The Seward Phoenix Log - News of the Eastern Kenai Peninsula since 1966

By Callib Carver
For The LOG 

Personal Pooch Pro

Seward runner finds niche market for unique business

 

Callib Carver | For The LOG

Heidi Sinclair's workplace ranges from trails to rivers, streams to lakes, mountains to ocean. There is no office cubicle. Sinclair gets kisses from two of her clients, Duke and Banjo during a personal pooch exercise "class" last week.

"I prefer to think of myself as the Jillian Michaels of dog sitting," Heidi Sinclair jokes as we begin what is her second hike of the day, up the Lost Lake trail. Sinclair is no stranger to trails in and around Seward, and neither are some of the local dogs thshe takes hiking with her.

Sinclair owns the Seward Pet Lodge, where she is laying the groundwork for her dream job of working with dogs on a daily basis, from lodging to walking and providing a host of other services, such as grooming. But for the time being, she only offers one service, and that's dog walking, or perhaps dog hiking is more accurate.

"Dog's need a change from walking the same block," Sinclair said, "They've peed on all those trees, and smelled all the smells. This let's them experience new smells and new places." She explain how the dogs she hikes with respond to their experience and how they react to the change of pace.

"Charley is a completely different dog from when I first met him." Sinclair said. She describes Charley as out of hand, wouldn't listen, and bribing him with a treat was the only way he would come to her, get in the van or obey a simple command.

Now, Charley is a great dog to work with, said Sinclair. He responds to verbal commands, and even a hand motion. He is calmer during the day, especially after a hike.
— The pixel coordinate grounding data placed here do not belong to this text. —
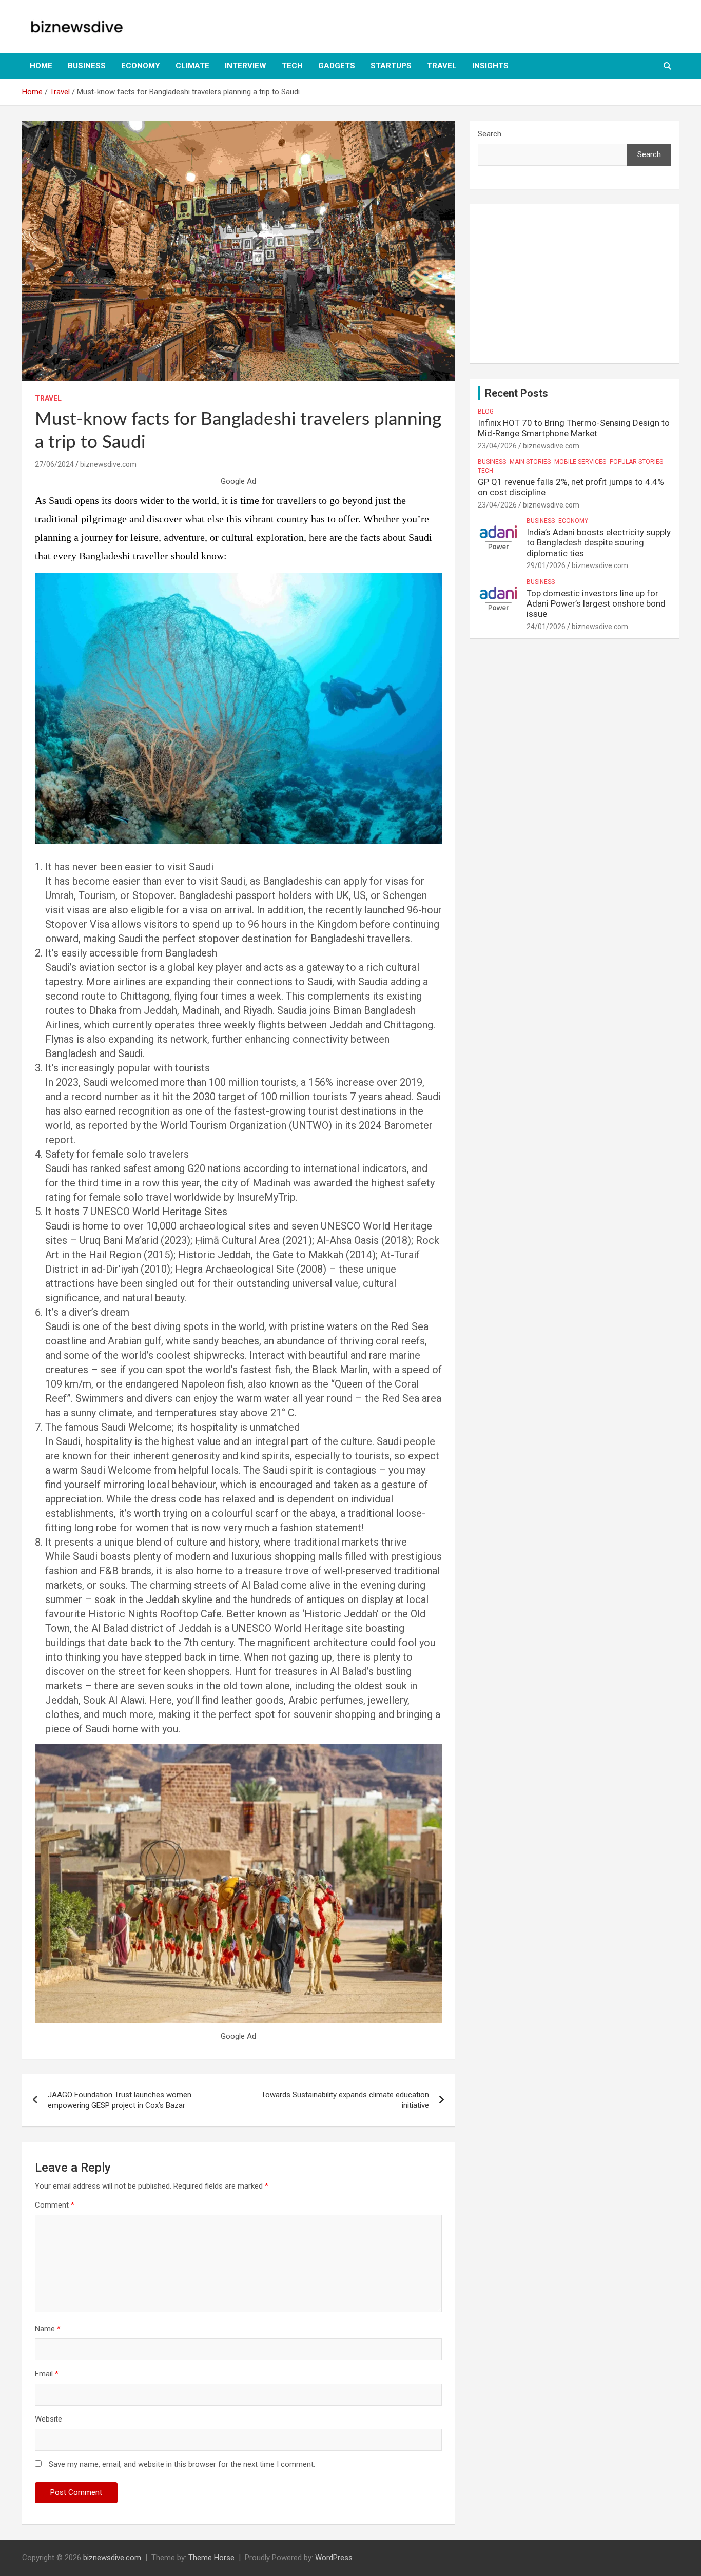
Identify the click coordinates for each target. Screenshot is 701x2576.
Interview (245, 65)
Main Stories (530, 461)
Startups (391, 65)
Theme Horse (211, 2557)
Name (48, 2328)
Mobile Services (580, 461)
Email (47, 2373)
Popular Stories (636, 461)
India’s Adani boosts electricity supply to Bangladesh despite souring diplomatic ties (599, 542)
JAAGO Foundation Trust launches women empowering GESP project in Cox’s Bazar (119, 2100)
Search (489, 134)
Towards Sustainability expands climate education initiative (345, 2100)
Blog (486, 411)
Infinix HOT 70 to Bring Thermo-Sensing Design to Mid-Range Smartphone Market (574, 428)
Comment (54, 2205)
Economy (140, 65)
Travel (442, 65)
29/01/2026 (546, 565)
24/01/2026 (546, 626)
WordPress (334, 2557)
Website (48, 2419)
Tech (292, 65)
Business (87, 65)
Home (41, 65)
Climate (192, 65)
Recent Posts (516, 393)
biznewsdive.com (108, 464)
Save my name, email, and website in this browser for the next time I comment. (182, 2464)
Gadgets (336, 65)
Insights (490, 65)
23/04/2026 (497, 446)
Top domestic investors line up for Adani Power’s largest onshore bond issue (596, 603)
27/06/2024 (54, 464)
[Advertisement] (574, 284)
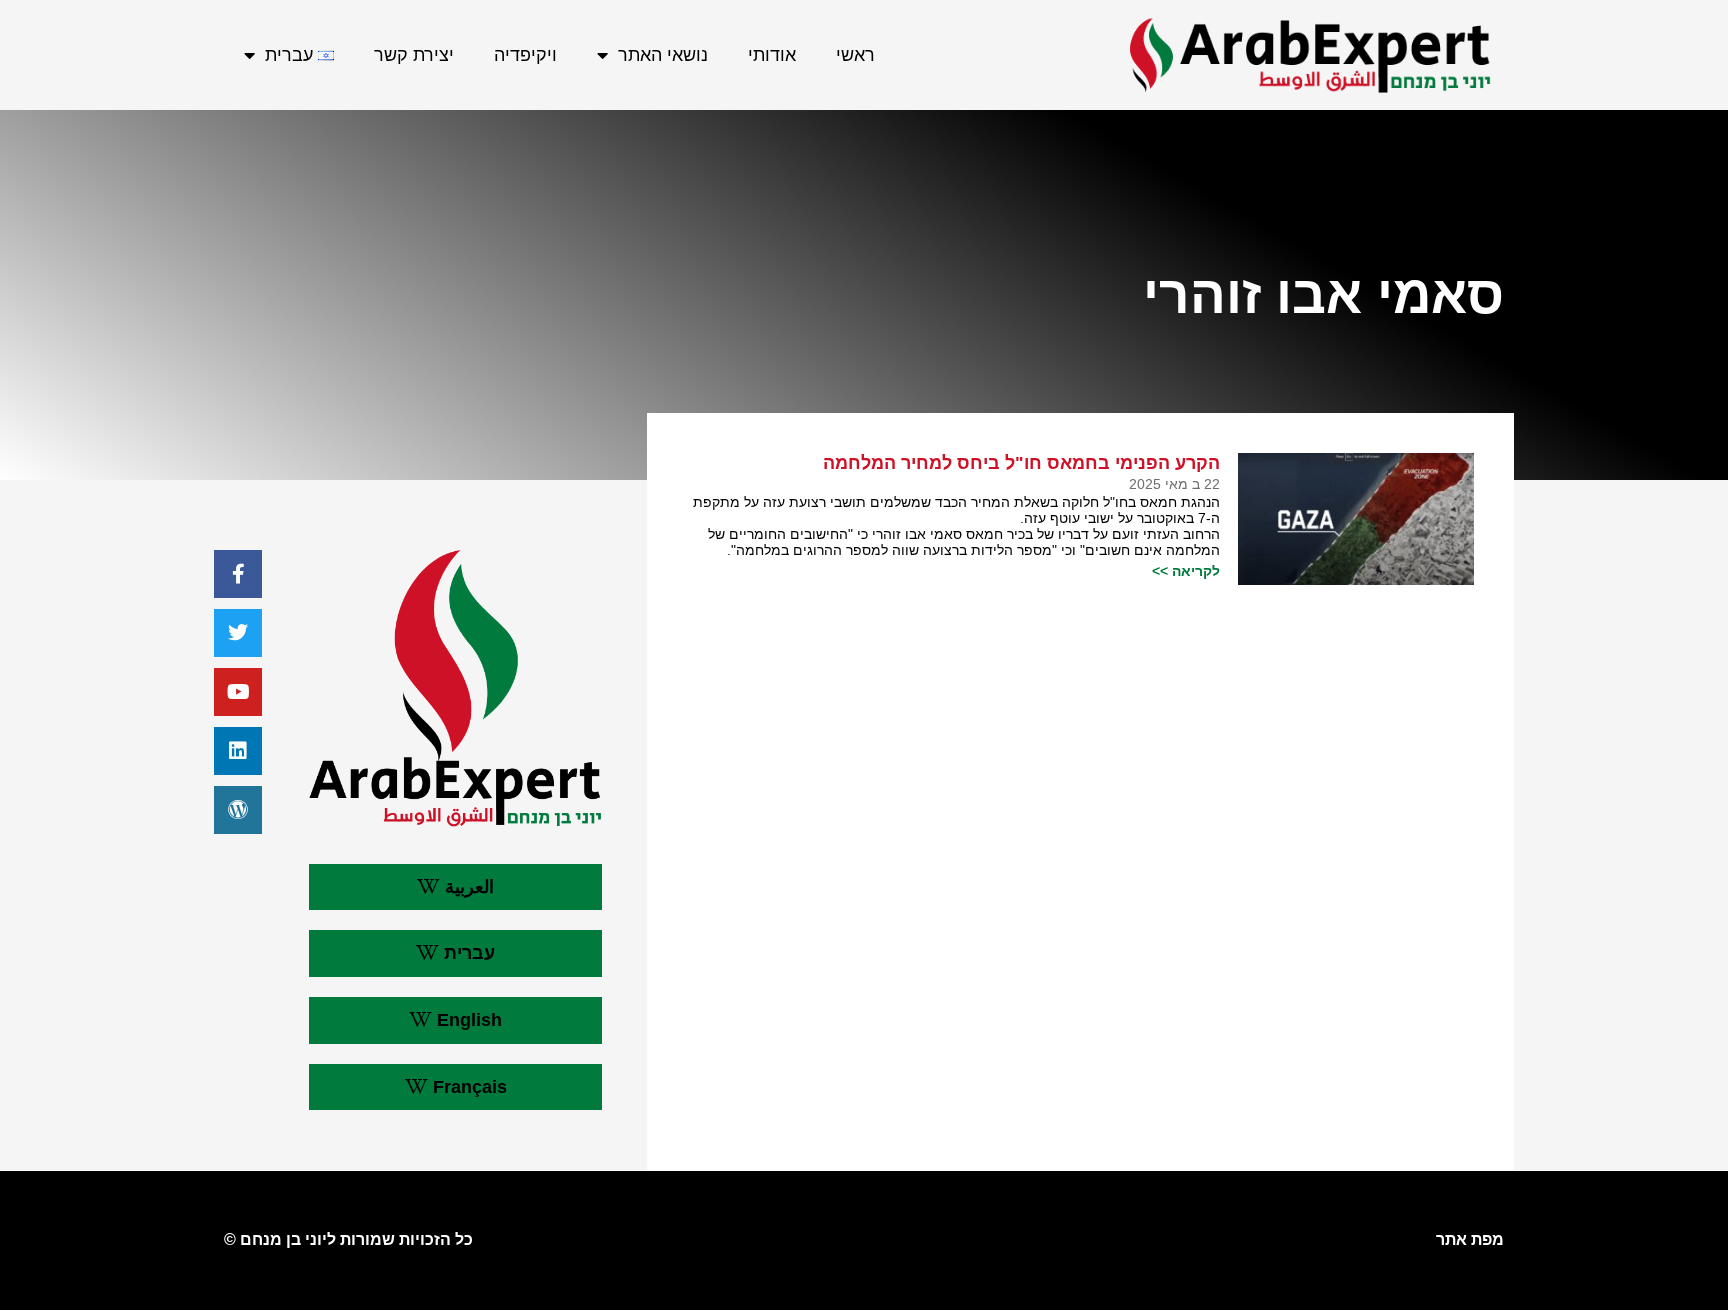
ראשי (855, 55)
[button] (455, 887)
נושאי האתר (663, 55)
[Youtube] (238, 692)
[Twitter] (238, 633)
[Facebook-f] (238, 574)
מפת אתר (1470, 1239)
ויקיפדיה (525, 55)
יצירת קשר (414, 55)
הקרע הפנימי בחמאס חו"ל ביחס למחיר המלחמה (1021, 463)
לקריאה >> (1186, 571)
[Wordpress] (238, 810)
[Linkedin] (238, 751)
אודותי (772, 55)
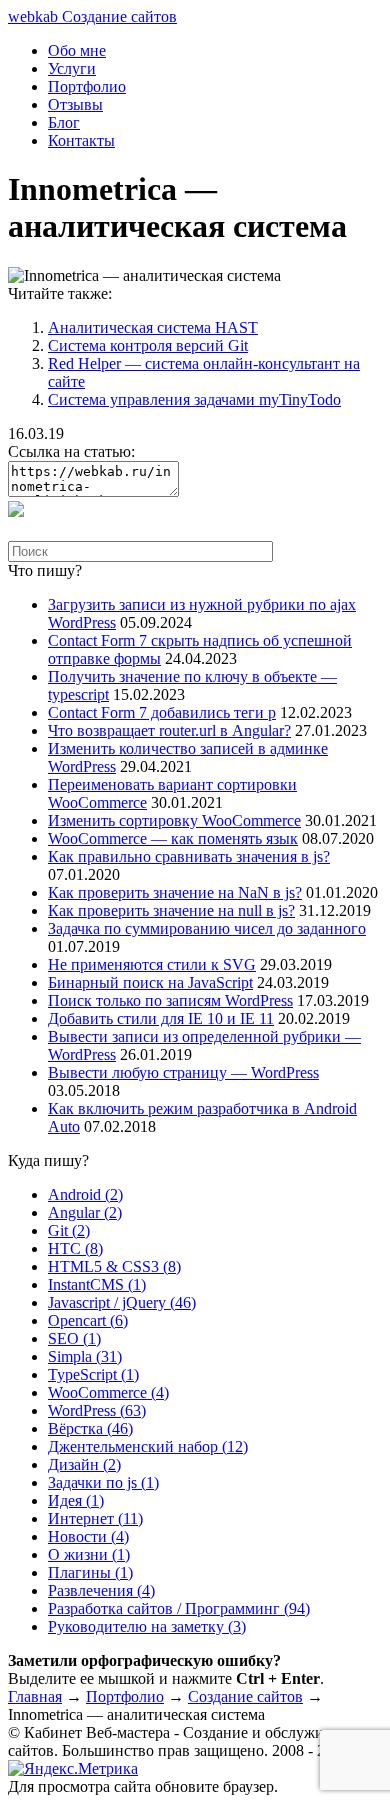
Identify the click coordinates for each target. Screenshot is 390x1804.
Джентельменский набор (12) (148, 1446)
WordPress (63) (97, 1410)
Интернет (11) (95, 1518)
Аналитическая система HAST (153, 327)
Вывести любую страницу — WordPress (183, 1072)
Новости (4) (88, 1536)
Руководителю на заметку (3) (147, 1626)
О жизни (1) (89, 1554)
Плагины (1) (90, 1572)
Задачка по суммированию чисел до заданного (207, 928)
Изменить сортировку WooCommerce (174, 820)
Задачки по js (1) (103, 1482)
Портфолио (87, 86)
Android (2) (85, 1194)
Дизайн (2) (84, 1464)
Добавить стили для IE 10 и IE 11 (161, 1018)
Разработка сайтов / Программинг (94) (179, 1608)
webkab (92, 16)
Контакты (81, 140)
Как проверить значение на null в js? (171, 910)
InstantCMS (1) (97, 1284)
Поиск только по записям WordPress (170, 1000)
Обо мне (77, 50)
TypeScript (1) (93, 1374)
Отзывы (75, 104)
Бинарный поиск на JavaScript (150, 982)
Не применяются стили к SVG (152, 964)
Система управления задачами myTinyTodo (194, 399)
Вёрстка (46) (90, 1428)
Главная (35, 1696)
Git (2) (69, 1230)
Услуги (72, 68)
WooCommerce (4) (108, 1392)
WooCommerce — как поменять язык (173, 838)
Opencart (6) (88, 1320)
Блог (64, 122)
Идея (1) (76, 1500)
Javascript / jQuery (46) (122, 1302)
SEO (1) (74, 1338)
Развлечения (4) (101, 1590)
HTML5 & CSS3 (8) (114, 1266)
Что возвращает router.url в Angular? (169, 730)
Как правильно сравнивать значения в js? (189, 856)
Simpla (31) (85, 1356)
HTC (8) (75, 1248)
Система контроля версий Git (148, 345)
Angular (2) (85, 1212)
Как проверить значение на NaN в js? (175, 892)
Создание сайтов (245, 1696)
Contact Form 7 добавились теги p (162, 712)
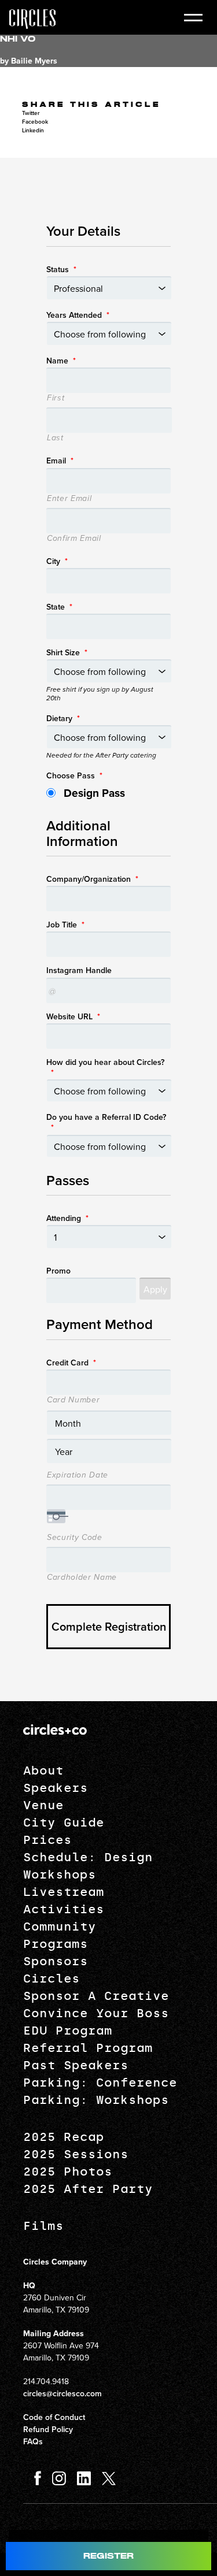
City (57, 561)
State (59, 607)
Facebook (35, 121)
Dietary (63, 718)
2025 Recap (63, 2137)
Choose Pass (74, 775)
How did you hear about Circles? (105, 1067)
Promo (58, 1270)
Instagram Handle (79, 970)
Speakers (55, 1788)
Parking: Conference (100, 2082)
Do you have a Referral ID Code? (106, 1122)
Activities (63, 1909)
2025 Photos (67, 2171)
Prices (47, 1840)
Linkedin (33, 130)
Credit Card (71, 1362)
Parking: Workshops (96, 2100)
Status (61, 269)
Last (55, 438)
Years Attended (77, 315)
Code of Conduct (54, 2417)
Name (61, 360)
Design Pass (94, 793)
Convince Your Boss (96, 2013)
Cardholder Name (82, 1577)
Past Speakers (75, 2065)
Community (59, 1926)
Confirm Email (74, 538)
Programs (55, 1944)
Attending (67, 1218)
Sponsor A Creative (96, 1996)
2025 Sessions (75, 2154)
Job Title (65, 924)
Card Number (73, 1400)
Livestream (63, 1892)
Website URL (73, 1016)
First (55, 398)
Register (108, 2556)
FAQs (33, 2441)
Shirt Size (66, 652)
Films (43, 2226)
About (43, 1770)
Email (59, 460)
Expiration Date (77, 1475)
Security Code (74, 1537)
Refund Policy (48, 2429)
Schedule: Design (88, 1857)
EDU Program (67, 2030)
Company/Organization (92, 879)
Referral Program (88, 2048)
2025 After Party (88, 2189)
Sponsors (55, 1961)
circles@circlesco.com (62, 2393)
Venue (43, 1805)
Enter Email (69, 498)
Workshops (59, 1874)
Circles (51, 1978)
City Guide (63, 1822)
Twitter (30, 113)
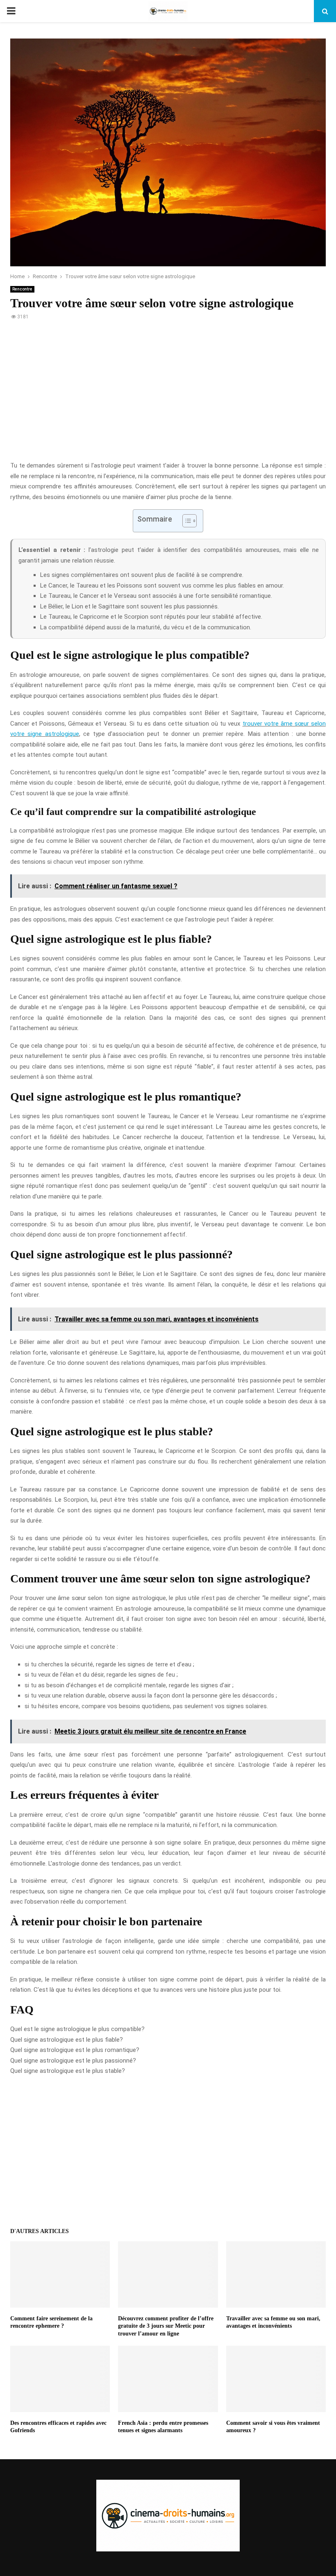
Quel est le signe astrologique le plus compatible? (77, 2029)
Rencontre (22, 289)
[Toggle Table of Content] (185, 521)
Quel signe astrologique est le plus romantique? (74, 2050)
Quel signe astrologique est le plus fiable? (66, 2039)
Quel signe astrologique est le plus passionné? (73, 2060)
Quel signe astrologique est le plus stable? (67, 2070)
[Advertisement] (168, 395)
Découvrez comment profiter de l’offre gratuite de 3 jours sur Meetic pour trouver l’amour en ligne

Yen Ly, Charley's owner, rescued Charley.

"We've all worked with Charley," Ly said. "But Heidi has been a key part."

Ly said they don't know his entire past and what he's been exposed to.

"She's helped him socialize with other dogs and people," Ly said. "He has his good days and bad days, but he's more focused now."

Sinclair used to live in Minneapolis, where she was studying to become a vet tech, before deciding she wanted to do more with animals outside then inside, even if inside she would be helping them get and stay healthy. Sinclair has worked with other companies that care for dogs, but always wanted to open her own business.

"I've got to be my own boss, you know. But I didn't want to live in Minneapolis," Sinclair said.

"Dog walking is a thousand dollar business and it's growing," Sinclair said. "It's different in Anchorage, but no one offers it here."

During our hike Sinclair brought four dogs along. Her dog Otis and three client dogs, Banjo, Duke and Charley. Instantly they assume a kind of pack mentality. They're friendly with one another, and they respond well to Heidi's presence and command, never leaving her sight though they are not leashed.

Like any dog owner, Sinclair does have her worries during the hike, for example, encountering a bear, or one of the dogs being quilled by a porcupine.

"You don't have a protocol for something really, until it happens," Sinclair said. "I'd get down off the mountain, with the dog as fast as I could. I'd drive them into Anchorage if I had to." Fortunately there haven't been any such problems.

Callib Carver | For The LOG

Heidi Sinclair's office is wherever she is at any given time. She makes doggie exercise and hiking appointments from the trail and takes pictures for her dog clients' owners. Sinclair takes her own dog, Otis (above left) out for a hike and a dip with clients Charley and Banjo. Below left, Sinclair receives a call from the Chamber of Commerce about helping with a tourist's dog. Below right, Charley flies up a trail during one of Sinclair's boot camp sessions.

Each dog, before going on a hike, is put through a kind of application process. She meets the dog in a one-on-one to get a feel for the dog and it's personality. From there she determines which group of dogs he or she would work best with, or even builds a group around said dog in certain cases. Then slowly she introduces the new dog to the group. At first on a leash and then, with the owner's permission, she will eventually allow the dog to move freely without a leash during the hikes.

Not every owner wants their dog to go on a hike. Some dogs simply can't make the two to three hour hikes that Sinclair takes them on. So she also handles the simpler walks. Checking on the dogs and letting them out for tourists that are staying in their RVs and campers. She also adds other small touches to the hikes, such as sending photos to the dog's owner showing their dog working out and having the time of their life.

In the future Sinclair plans to offer more services, as she expands her business and builds it from the ground up. Winter does't slow Sinclair down. In the winter, she also boards dogs in her home, not in kennels. But for now she is content with offering the only dog walking service in Seward that she describes as "not your ordinary around the block service."